▶ **Records from a collection**:
-.-.-

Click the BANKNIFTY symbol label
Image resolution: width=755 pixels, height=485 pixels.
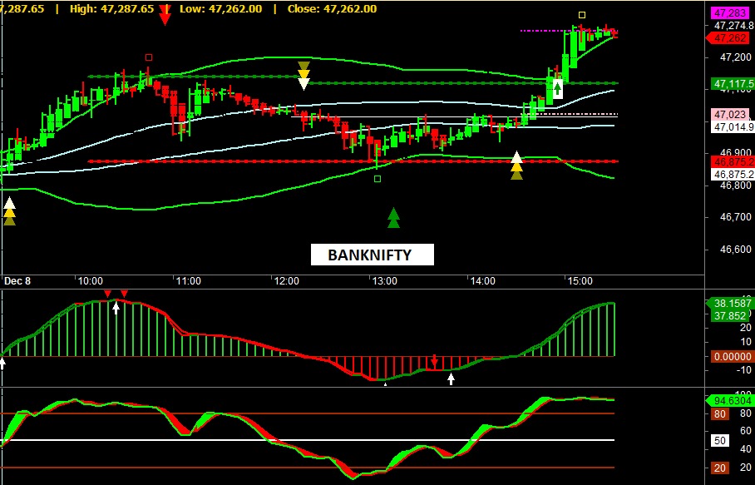[372, 255]
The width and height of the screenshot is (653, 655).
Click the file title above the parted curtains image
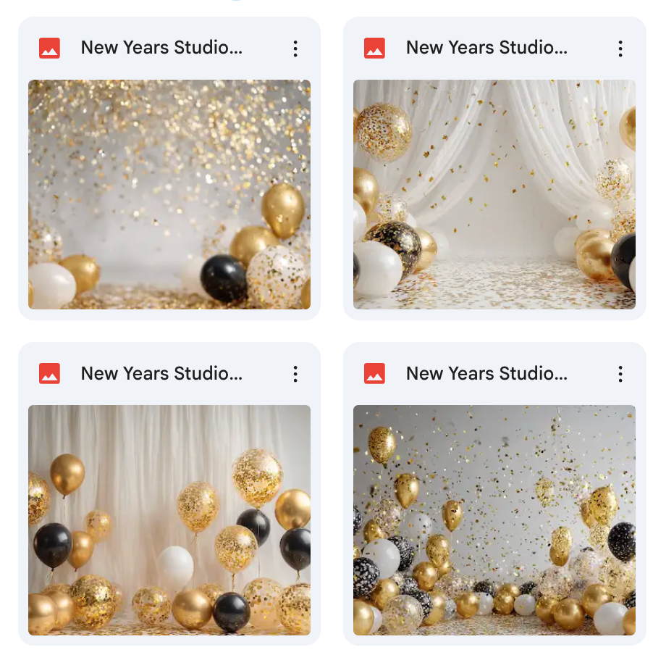486,48
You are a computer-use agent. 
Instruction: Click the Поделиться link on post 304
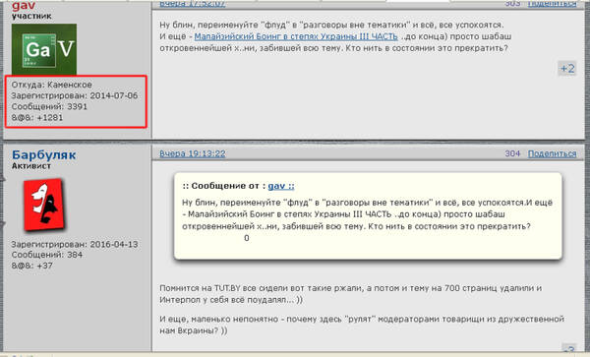point(552,153)
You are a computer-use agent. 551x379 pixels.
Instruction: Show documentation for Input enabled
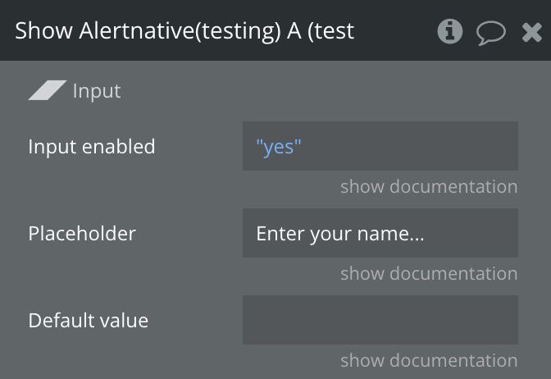tap(429, 187)
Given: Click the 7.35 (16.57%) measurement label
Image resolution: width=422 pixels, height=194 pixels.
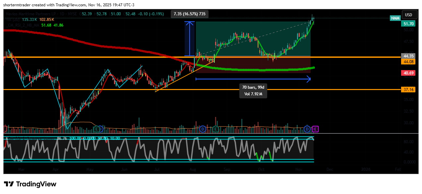Looking at the screenshot, I should coord(190,14).
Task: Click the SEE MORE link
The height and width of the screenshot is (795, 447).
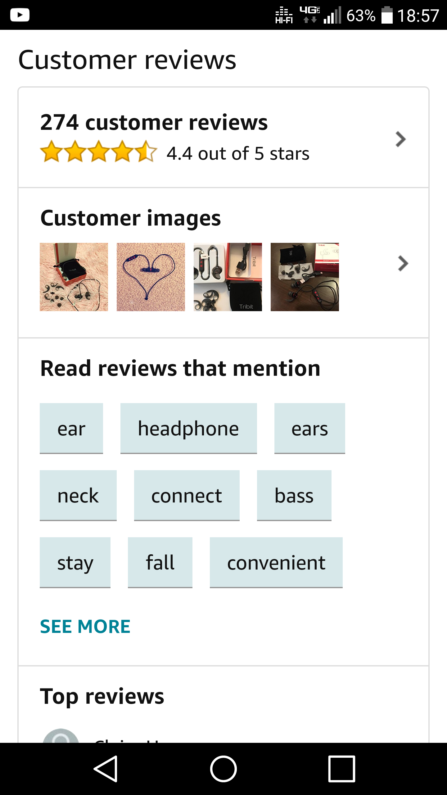Action: (85, 626)
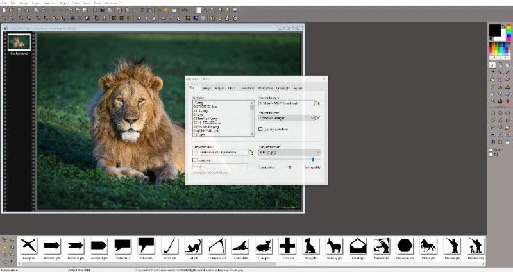Pick the Aeroplan shape icon
513x272 pixels.
coord(28,245)
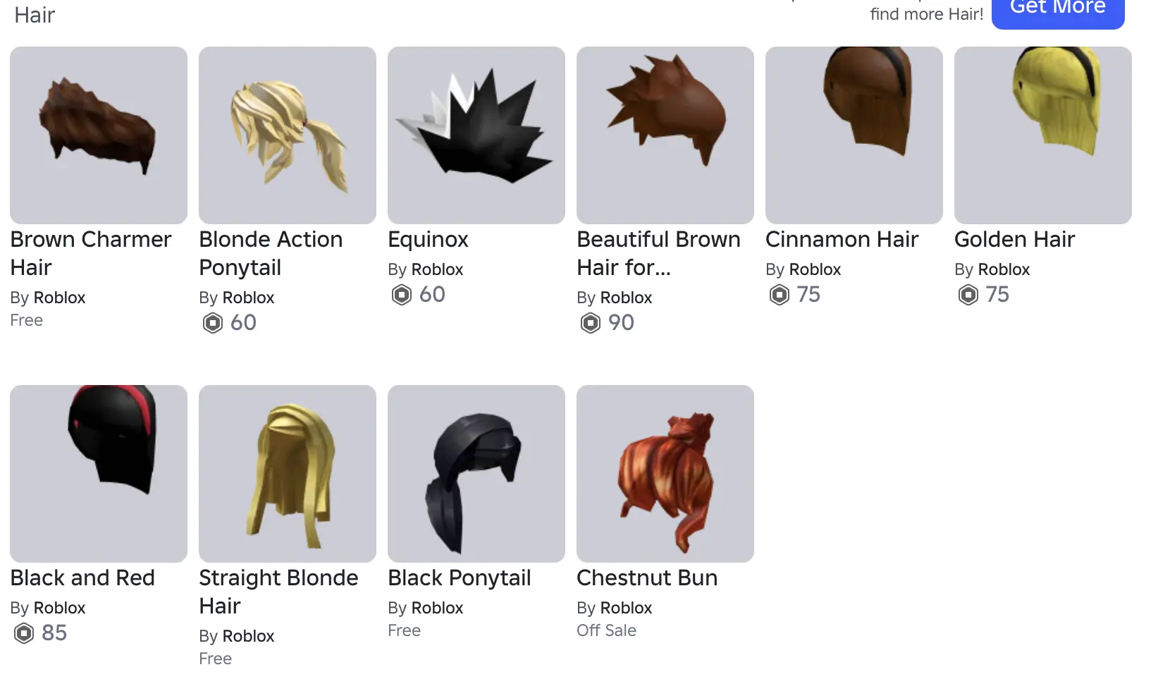The width and height of the screenshot is (1170, 684).
Task: Click the Get More button
Action: 1058,10
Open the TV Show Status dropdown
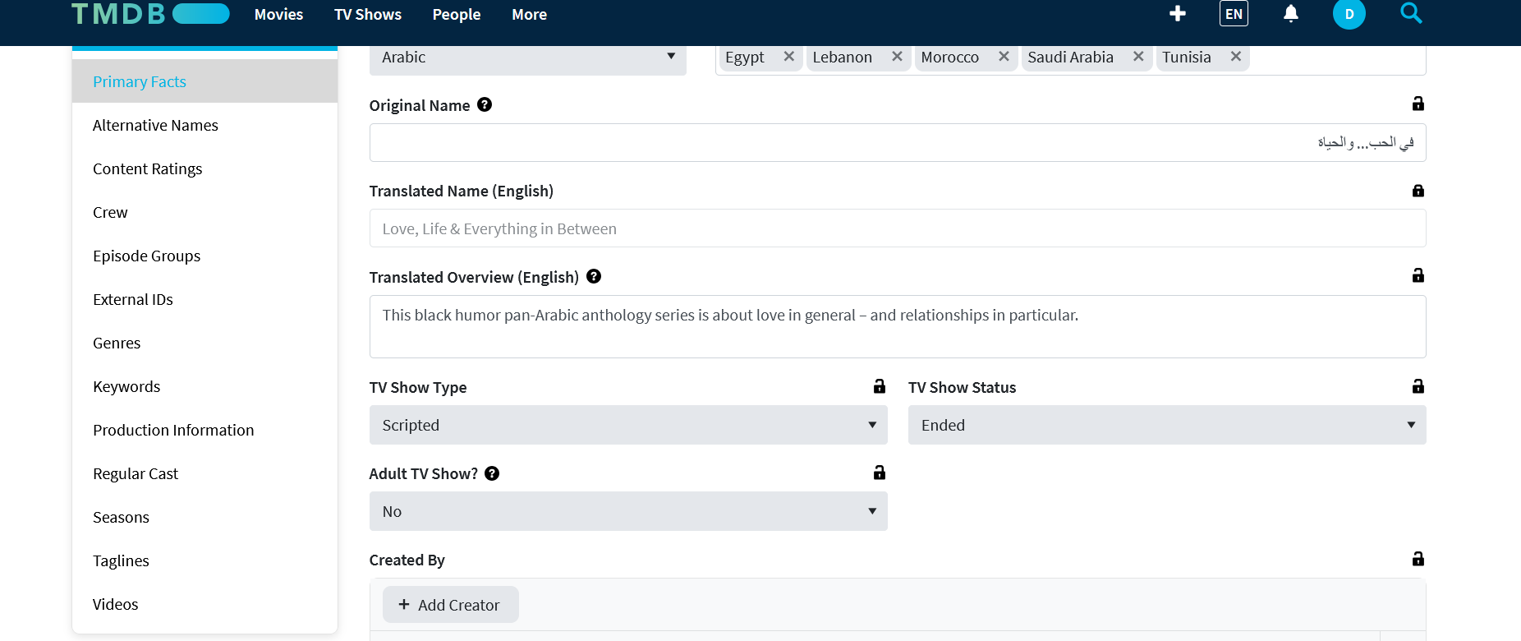The image size is (1521, 641). point(1166,425)
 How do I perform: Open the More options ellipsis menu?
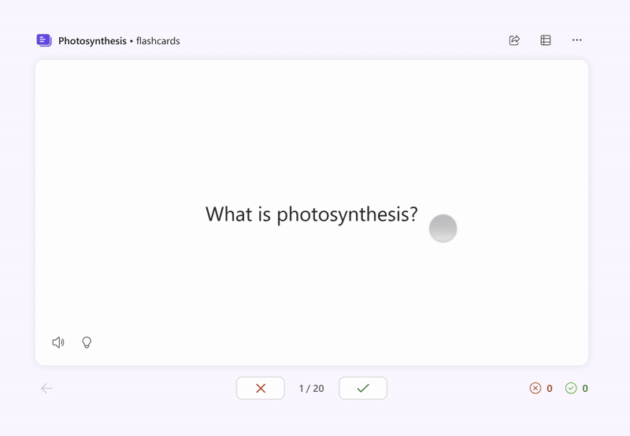(x=577, y=40)
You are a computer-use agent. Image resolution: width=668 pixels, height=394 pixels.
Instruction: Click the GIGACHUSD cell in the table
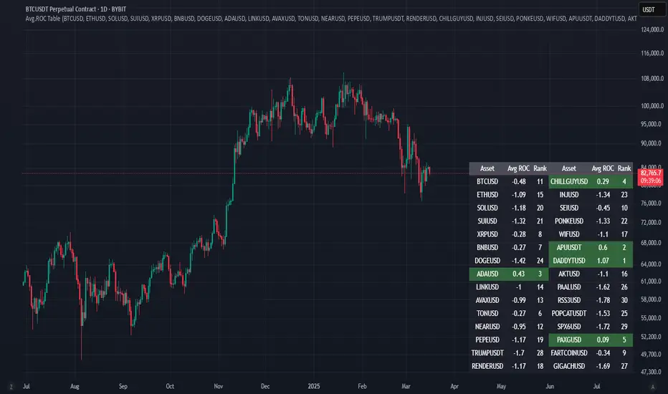click(572, 366)
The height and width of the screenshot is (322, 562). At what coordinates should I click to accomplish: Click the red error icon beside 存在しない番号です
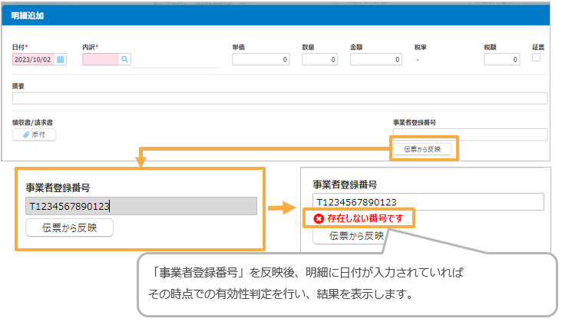point(319,219)
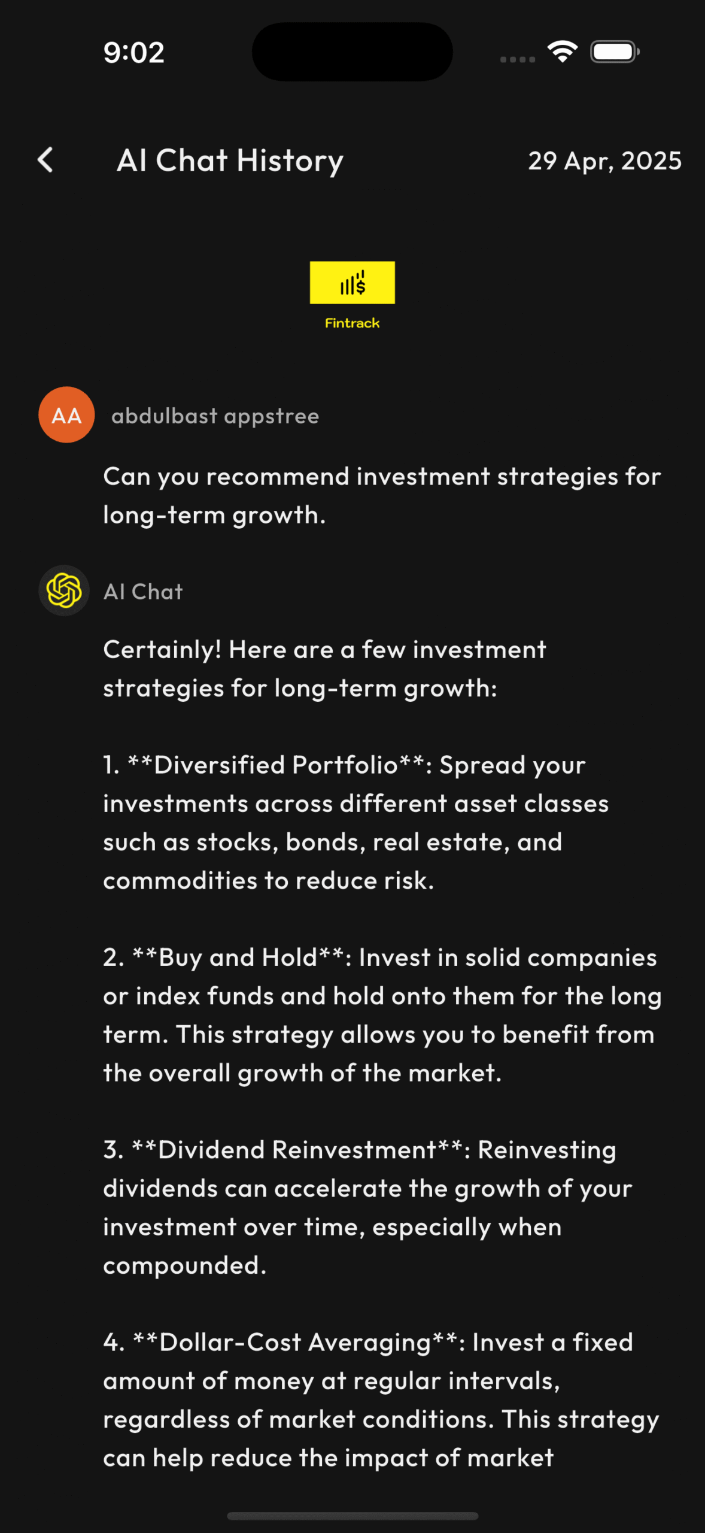Tap the Dividend Reinvestment strategy paragraph
This screenshot has height=1533, width=705.
pyautogui.click(x=367, y=1207)
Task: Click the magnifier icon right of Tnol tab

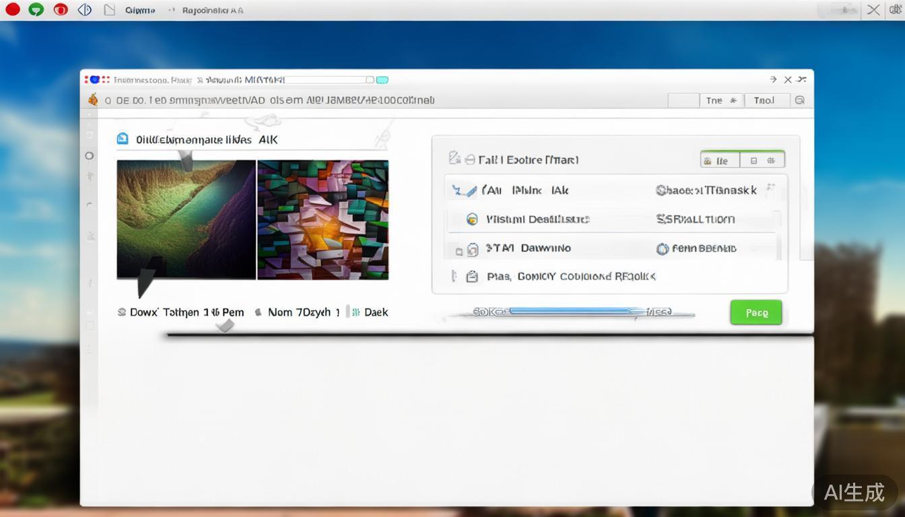Action: click(x=799, y=100)
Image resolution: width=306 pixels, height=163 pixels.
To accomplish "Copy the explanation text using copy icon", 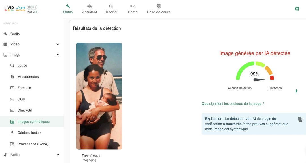I will pos(300,120).
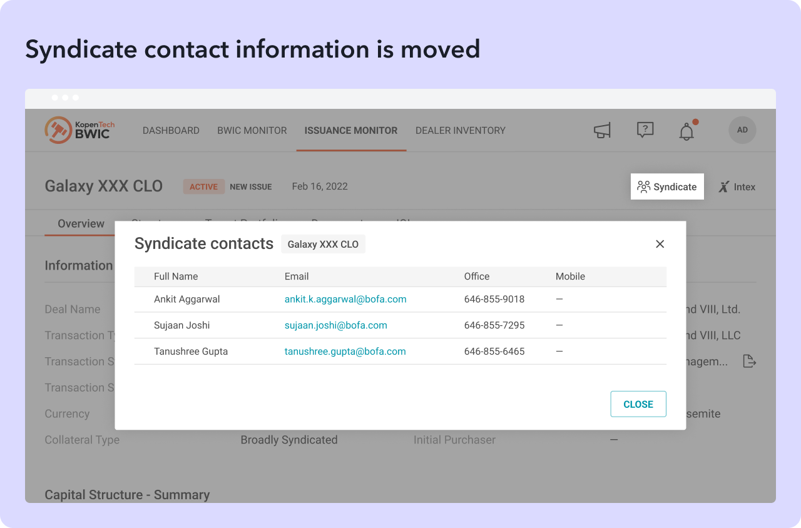This screenshot has width=801, height=528.
Task: Select the Overview tab
Action: click(81, 224)
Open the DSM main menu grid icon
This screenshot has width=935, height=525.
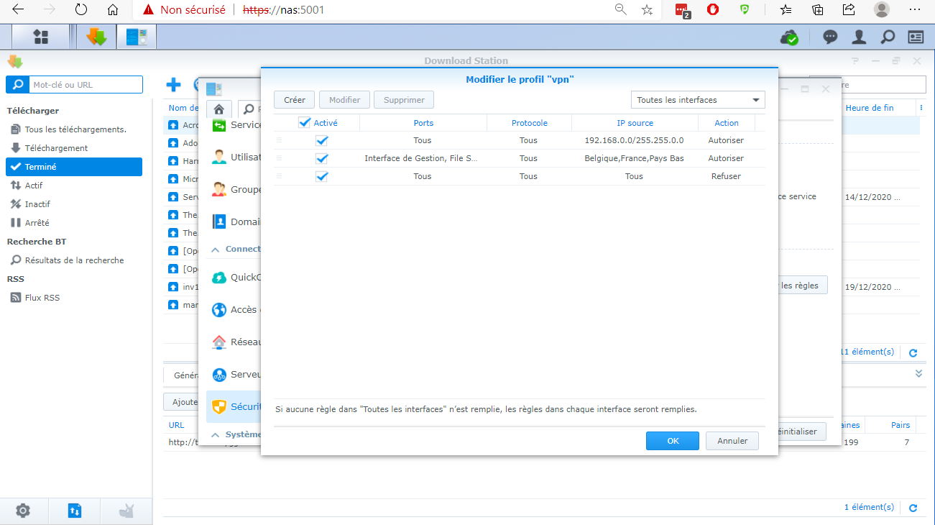tap(41, 37)

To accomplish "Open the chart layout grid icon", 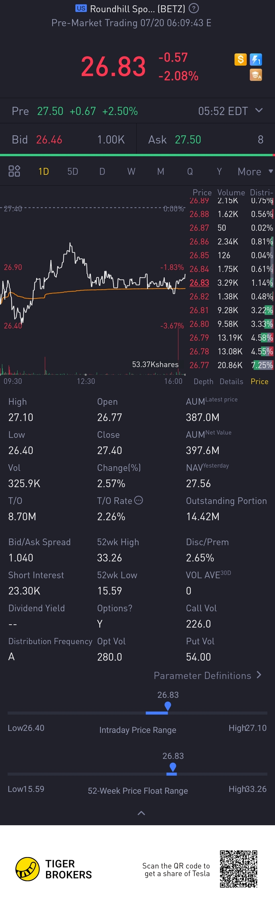I will click(x=14, y=171).
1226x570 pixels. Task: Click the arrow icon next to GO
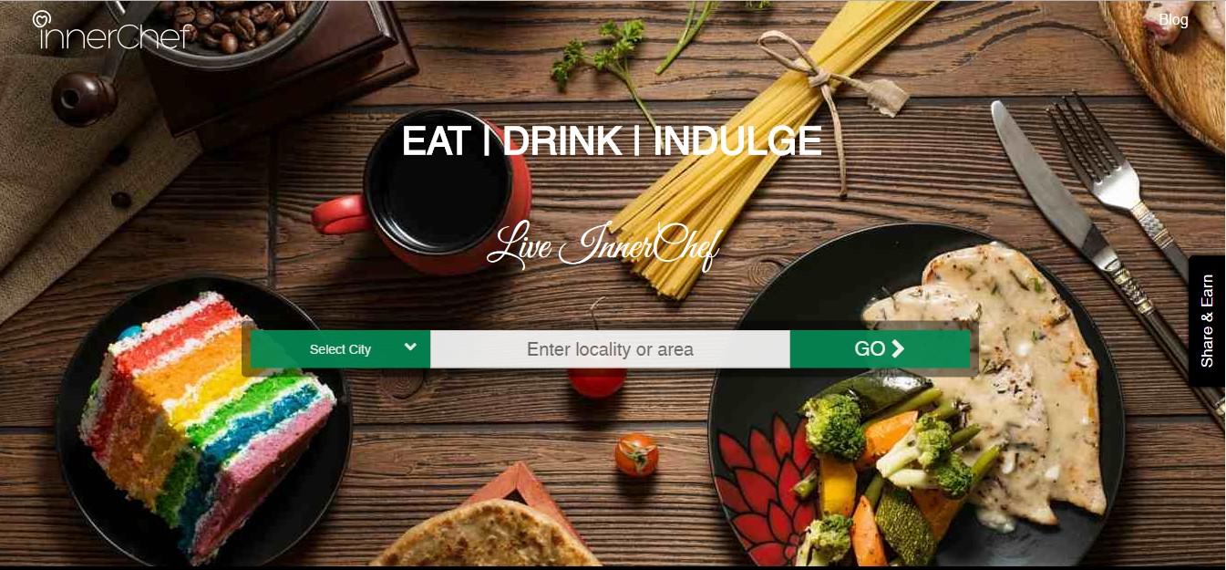pos(898,348)
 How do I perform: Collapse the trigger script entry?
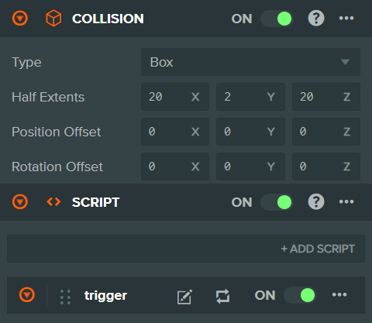coord(27,294)
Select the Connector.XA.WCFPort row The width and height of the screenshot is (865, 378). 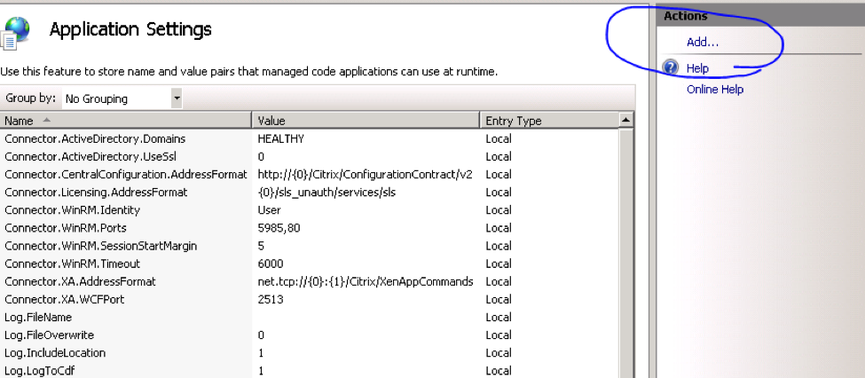tap(65, 299)
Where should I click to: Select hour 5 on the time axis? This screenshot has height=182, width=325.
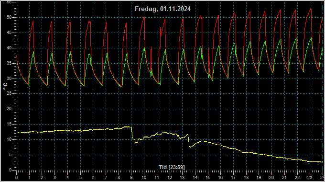(80, 178)
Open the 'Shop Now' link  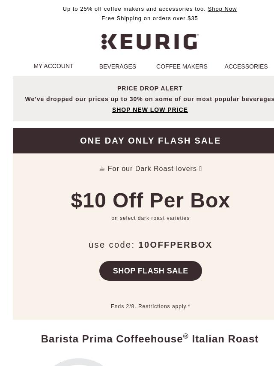(x=222, y=9)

-.-.-

When pictures appear in the records above, leave them out and reproduce exactly each line from the first through the line containing "Given: Click the", both included.

▶ **ANSWER TO THIS EXERCISE**:
Click the BANKNIFTY symbol label
Image resolution: width=755 pixels, height=485 pixels.
[372, 255]
The width and height of the screenshot is (653, 655).
Click the file title above the parted curtains image
486,48
You are a computer-use agent. 
Instruction: Click the Поделиться link on post 304
point(552,153)
You are a computer-use agent. 551x379 pixels.
Instruction: Show documentation for Input enabled
tap(429, 187)
Given: Click the 7.35 (16.57%) measurement label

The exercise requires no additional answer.